Actividades:
[1] Copia del texto proporcionado todo lo que va desde "En abono a la" hasta "o a distancia.", y sustituye "Hombre" por "ser humano".
[2] Reescribe en forma de lista el párrafo del texto proporcionado que comienza con "En abono a la primera respuesta", conservando sus datos principales.

Texto proporcionado:

○ ○ ○ ○ ○ ○ ○

De todas esas cosas, estoy seguro, nunca seremos salvados.

 

Guillermo Acuña

Heredia, Costa Rica

13 de octubre de 2015.


 

miércoles, 20 de diciembre de 2023

Arthur C. Clarke sobre la simbiosis de máquina y mente (I.A)


En la última escena de la película Una odisea espacial 2001, vemos al embrión de feto humano como alfa y omega del universo planteado. ¿Cómo era posible ese reinicio luego de que la misma inteligencia artificial de HAL se mostrara como el horizonte definitivo y que lo humano quedara irremediablente atrás? En este extracto de la novela puede estar una posible explicación.

 "Si había polémica entre los físicos, no era nada comparada con la surgida entre los biólogos, cuando discutían el viejo problema: '¿Qué aspecto tendrían los extraterrestres inteligentes?' Se dividían en dos campos opuestos... argumentando unos que dichos seres debían ser humanoides, y convencidos los otros de que "ellos" no se parecían en nada a los seres humanos.

En abono a la primera respuesta estaban los que creían que el diseño de dos piernas, dos brazos, y principales órganos sensoriales de superior calidad, era tan básico y sensible que resultaba difícil pensar en uno mejor. Desde luego, había pequeñas diferencias como la de seis dedos en vez de cinco, piel o cabello de raro color, y peculiares rasgos faciales; pero la mayoría de los extraterrestres inteligentes -en abreviatura generalmente empleada, de los E.T.- serían tan similares al Hombre, que podría confundíseles con él, con poca luz o a distancia.

Este pensar antropomórfico era ridiculizado por otro grupo de biólogos, auténticos productos de la Era Espacial, que se sentían libres de los prejuicios del pasado. Señalaban que el cuerpo humano era el resultado de miloones de secciones evolutivas, efectuadas por azar en el curso de periodos geológicos dilatadísimos. En cualquiera de esos incontables momentos de decisión, el dado genético podría haber caído de diferente manera, quizá con mejores resultados. Pues el cuerpo humano era una singular pieza de improvisación, lleno de órganos que se habían desviado de una función u otra, no siempre con mucho éxito... y que incluso contenían accesorios descartados, como el apéndice, que resultaban ya del todo inútiles.

○ ○ ○ ○ ○ ○ ○

Sección de datos:
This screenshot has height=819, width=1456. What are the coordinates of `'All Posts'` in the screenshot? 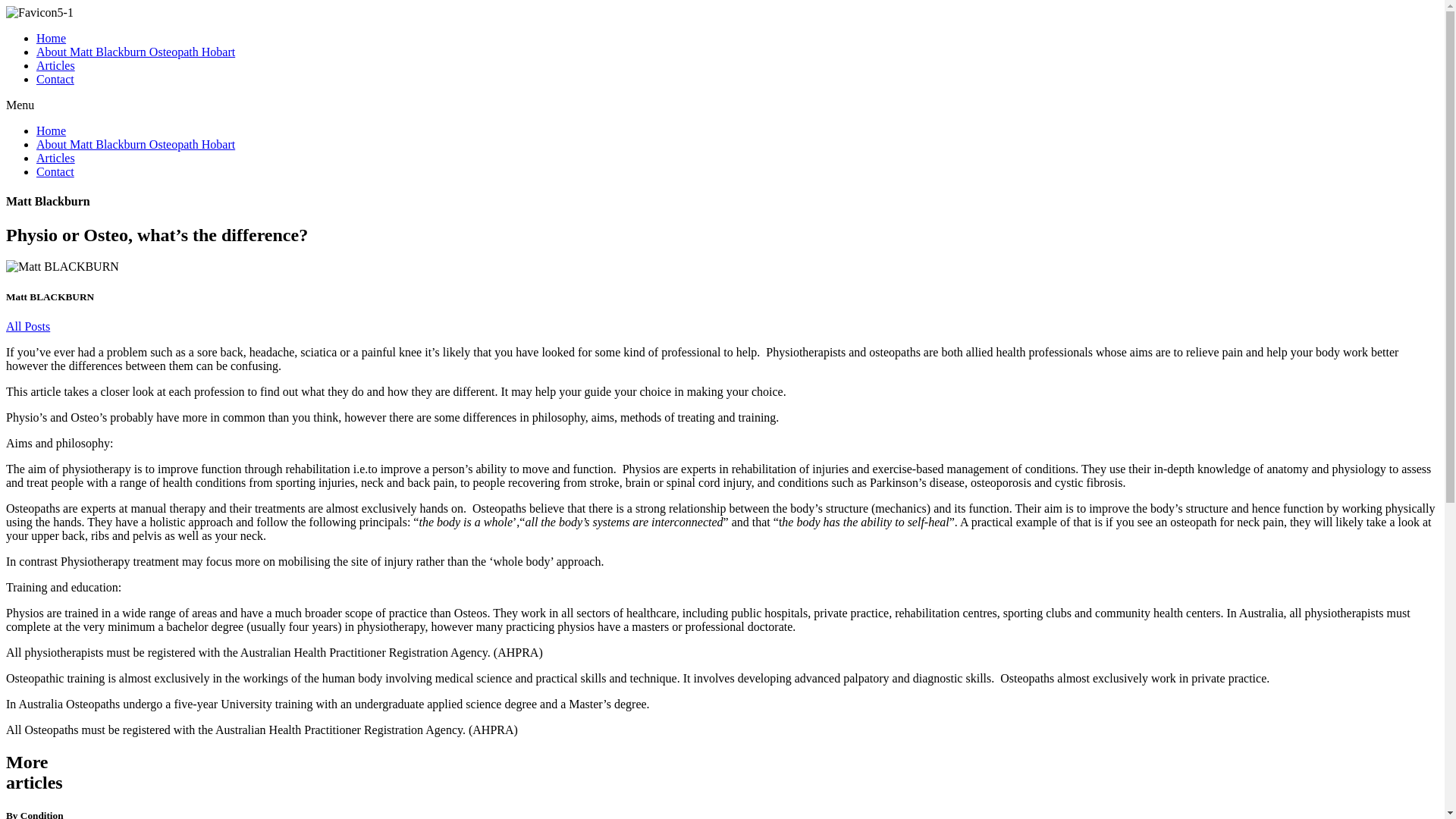 It's located at (28, 325). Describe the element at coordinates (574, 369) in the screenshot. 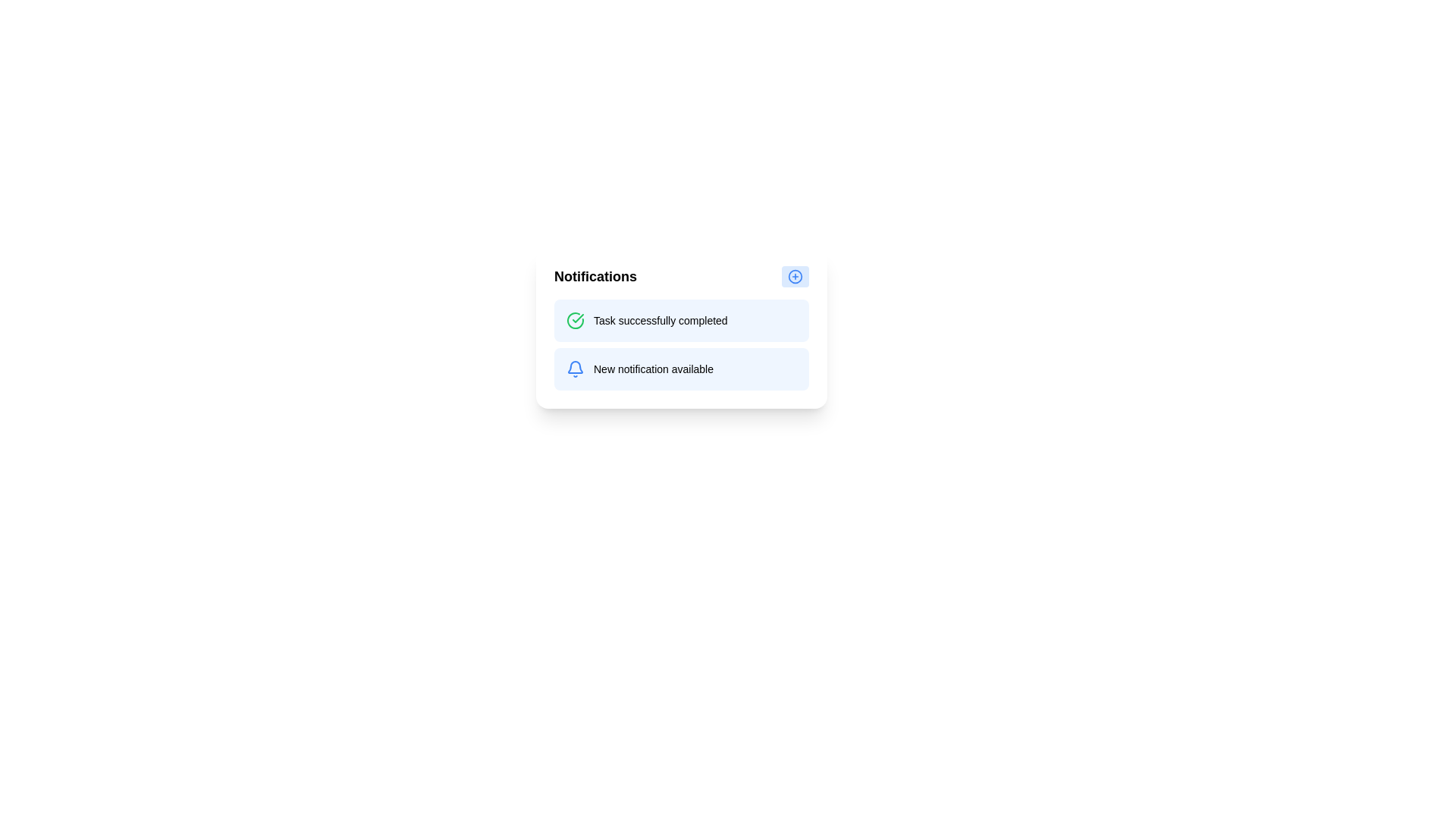

I see `the blue outlined bell icon representing notifications, which is the leftmost icon in the second entry of the 'Notifications' panel` at that location.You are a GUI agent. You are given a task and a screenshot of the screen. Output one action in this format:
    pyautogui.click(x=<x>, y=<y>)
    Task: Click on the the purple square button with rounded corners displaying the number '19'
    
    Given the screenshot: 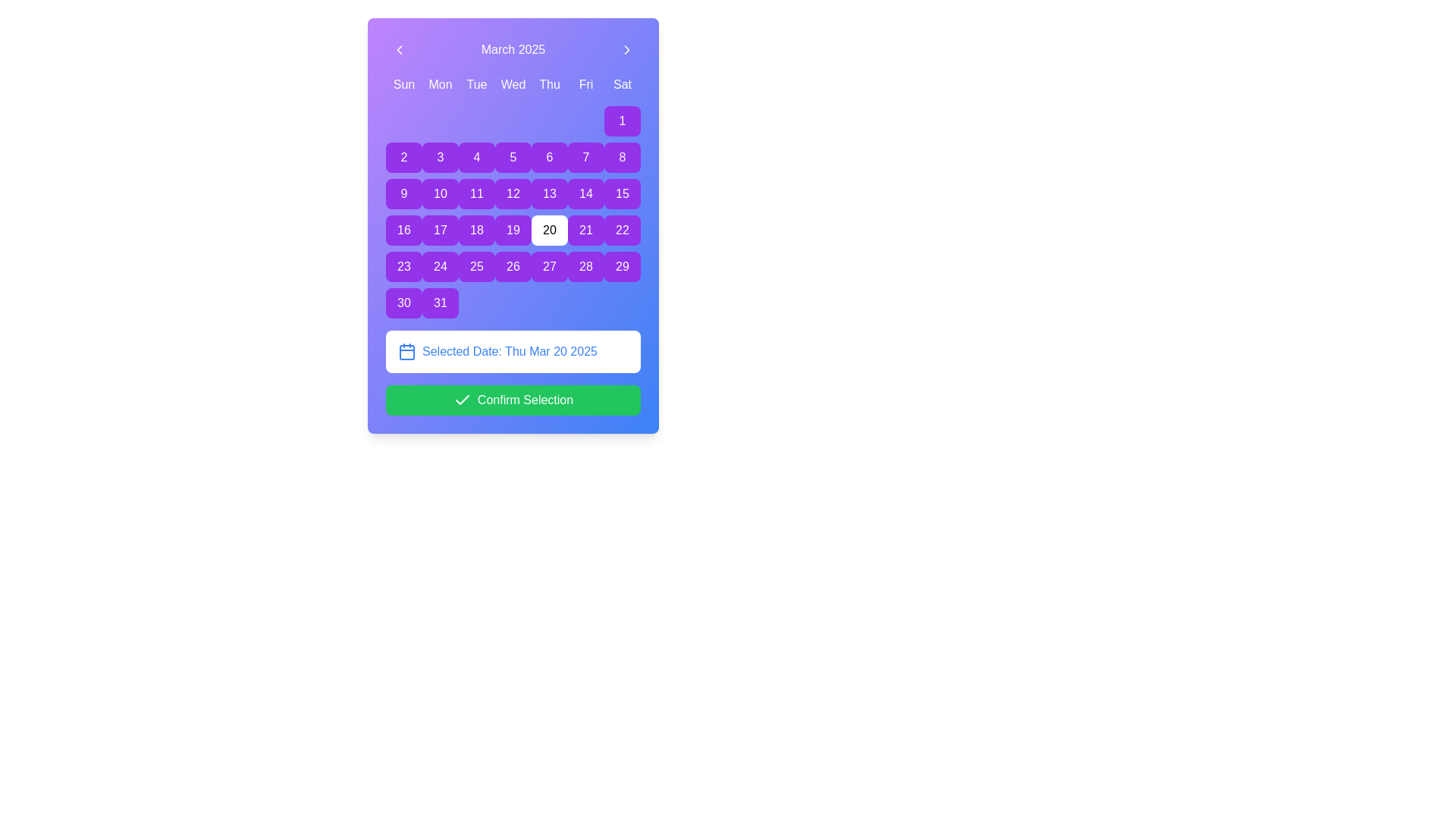 What is the action you would take?
    pyautogui.click(x=513, y=231)
    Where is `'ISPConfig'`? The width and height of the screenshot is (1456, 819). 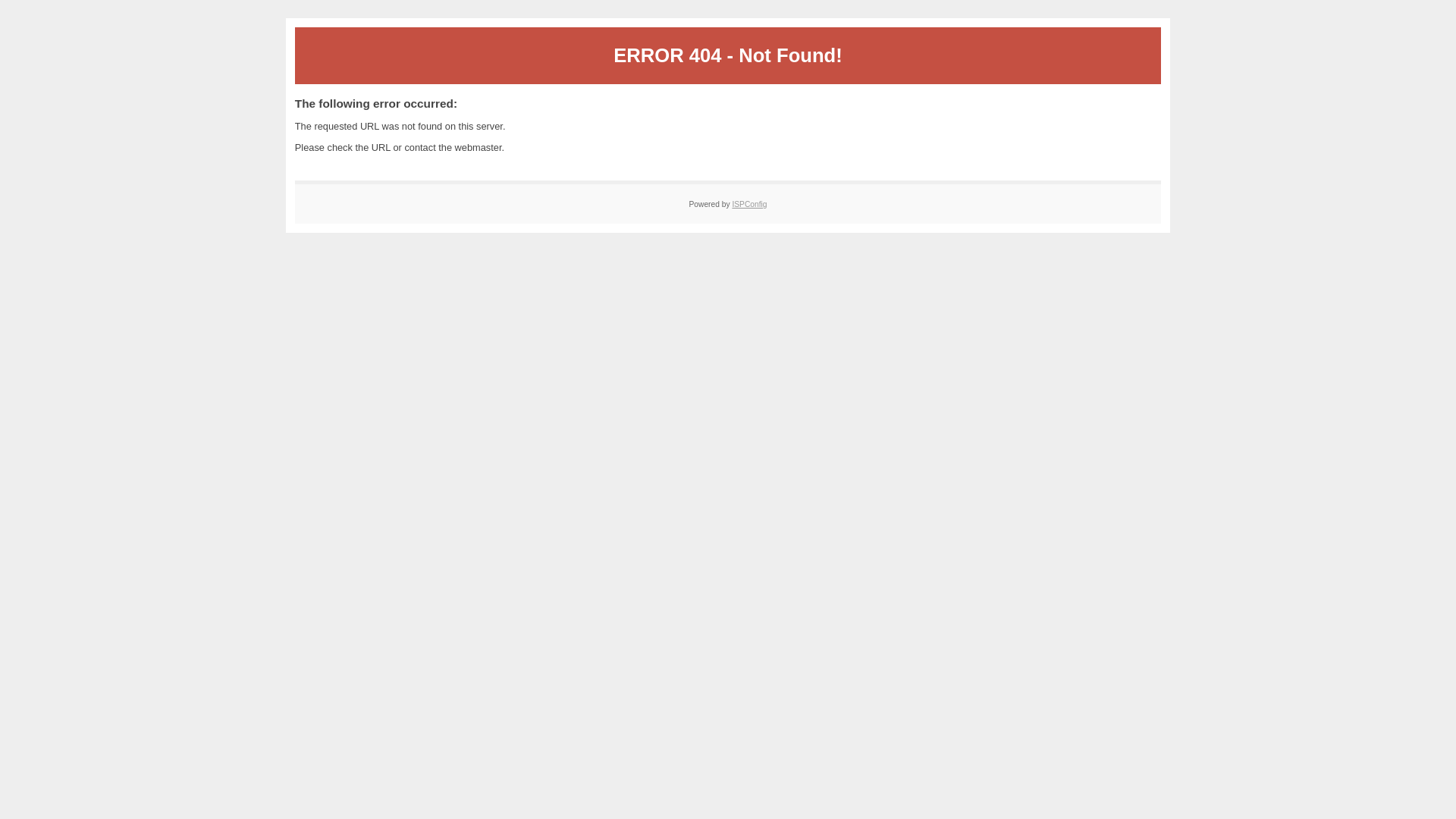
'ISPConfig' is located at coordinates (749, 203).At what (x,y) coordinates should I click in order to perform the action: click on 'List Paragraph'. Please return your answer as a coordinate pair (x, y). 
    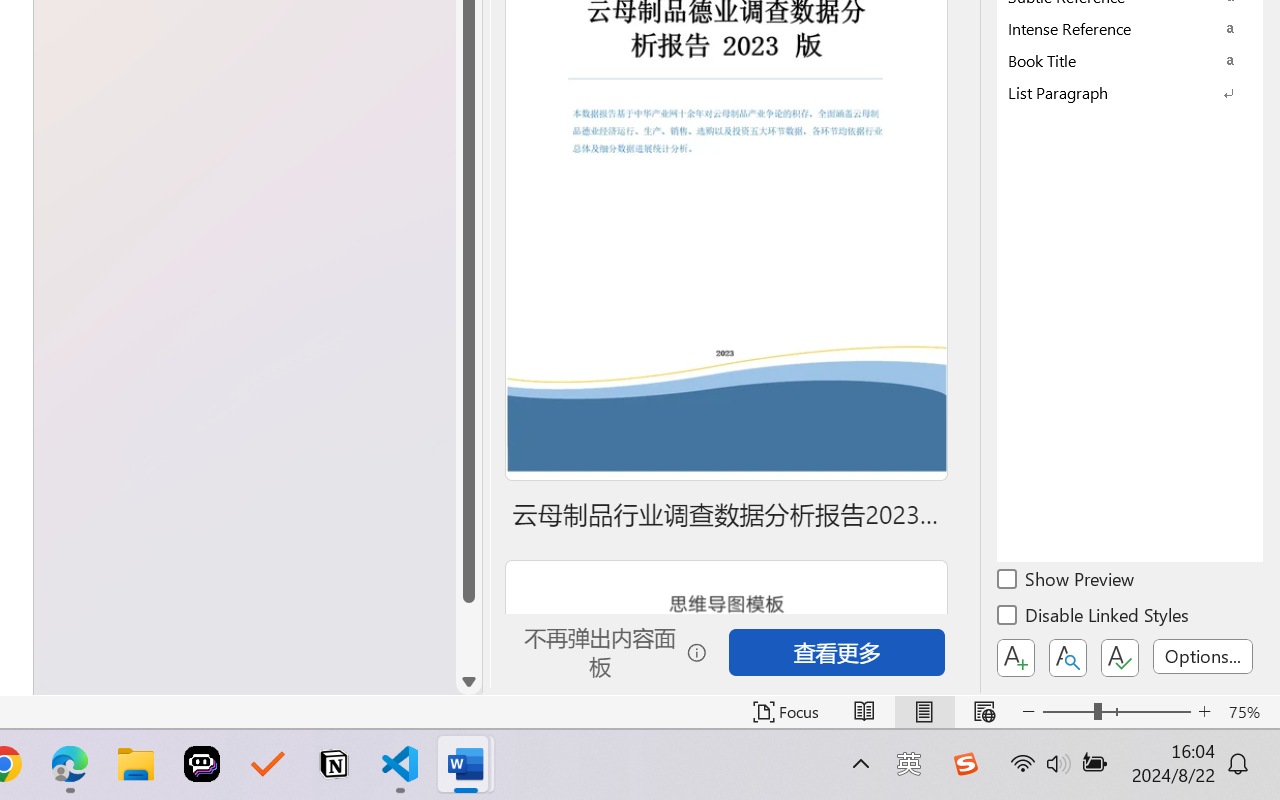
    Looking at the image, I should click on (1130, 92).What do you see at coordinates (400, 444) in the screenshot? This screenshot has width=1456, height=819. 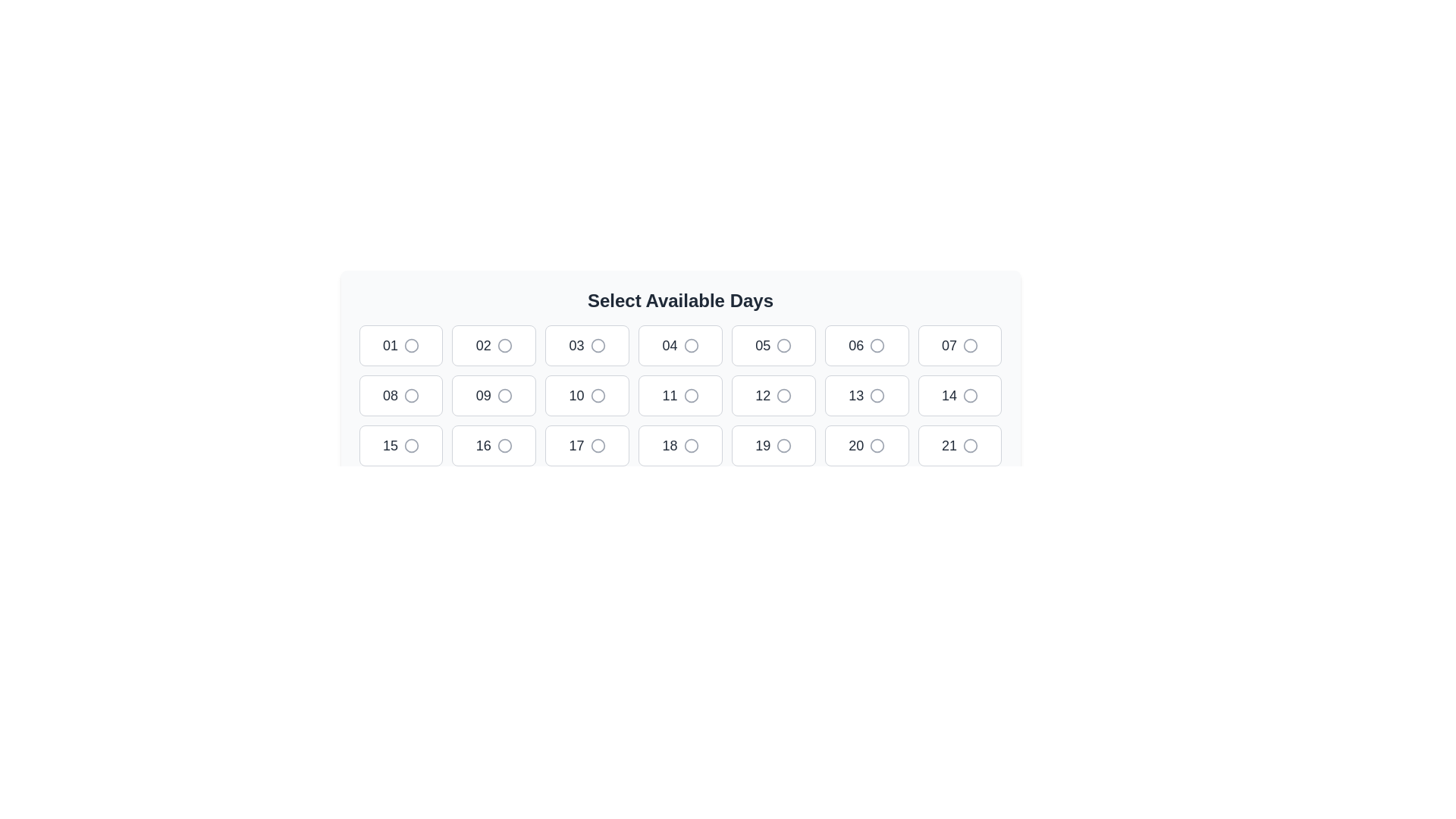 I see `the button labeled '15' to trigger the hover effect, which may indicate selection` at bounding box center [400, 444].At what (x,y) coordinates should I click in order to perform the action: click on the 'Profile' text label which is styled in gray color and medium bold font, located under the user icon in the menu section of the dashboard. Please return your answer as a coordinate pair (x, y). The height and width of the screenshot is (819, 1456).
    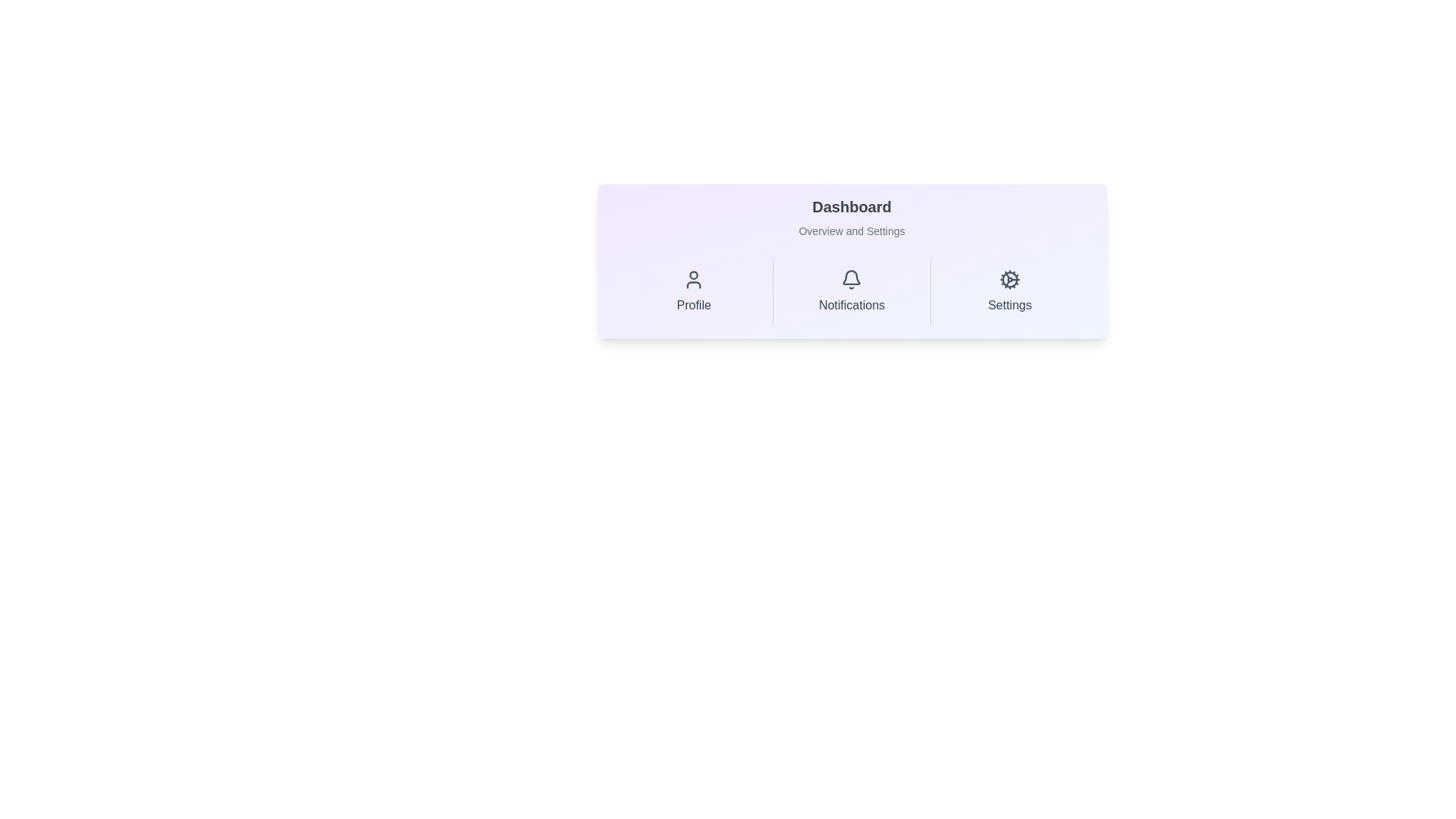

○ ○ ○ ○ ○ ○ ○

Soluciones a continuación:
[1]
En abono a la primera respuesta estaban los que creían que el diseño de dos piernas, dos brazos, y principales órganos sensoriales de superior calidad, era tan básico y sensible que resultaba difícil pensar en uno mejor. Desde luego, había pequeñas diferencias como la de seis dedos en vez de cinco, piel o cabello de raro color, y peculiares rasgos faciales; pero la mayoría de los extraterrestres inteligentes -en abreviatura generalmente empleada, de los E.T.- serían tan similares al ser humano, que podría confundíseles con él, con poca luz o a distancia.

[2]
- Un grupo de biólogos sostenía que los extraterrestres inteligentes serían humanoides.
- Su argumento era que el diseño de dos piernas, dos brazos y órganos sensoriales principales de calidad superior resultaba tan básico y sensible que era difícil pensar en uno mejor.
- Este grupo admitía pequeñas diferencias: seis dedos en vez de cinco, piel o cabello de raro color y rasgos faciales peculiares.
- Según esta postura, la mayoría de los extraterrestres inteligentes (abreviados como E.T.) serían tan similares al Hombre que, con poca luz o a distancia, podrían confundirse con él.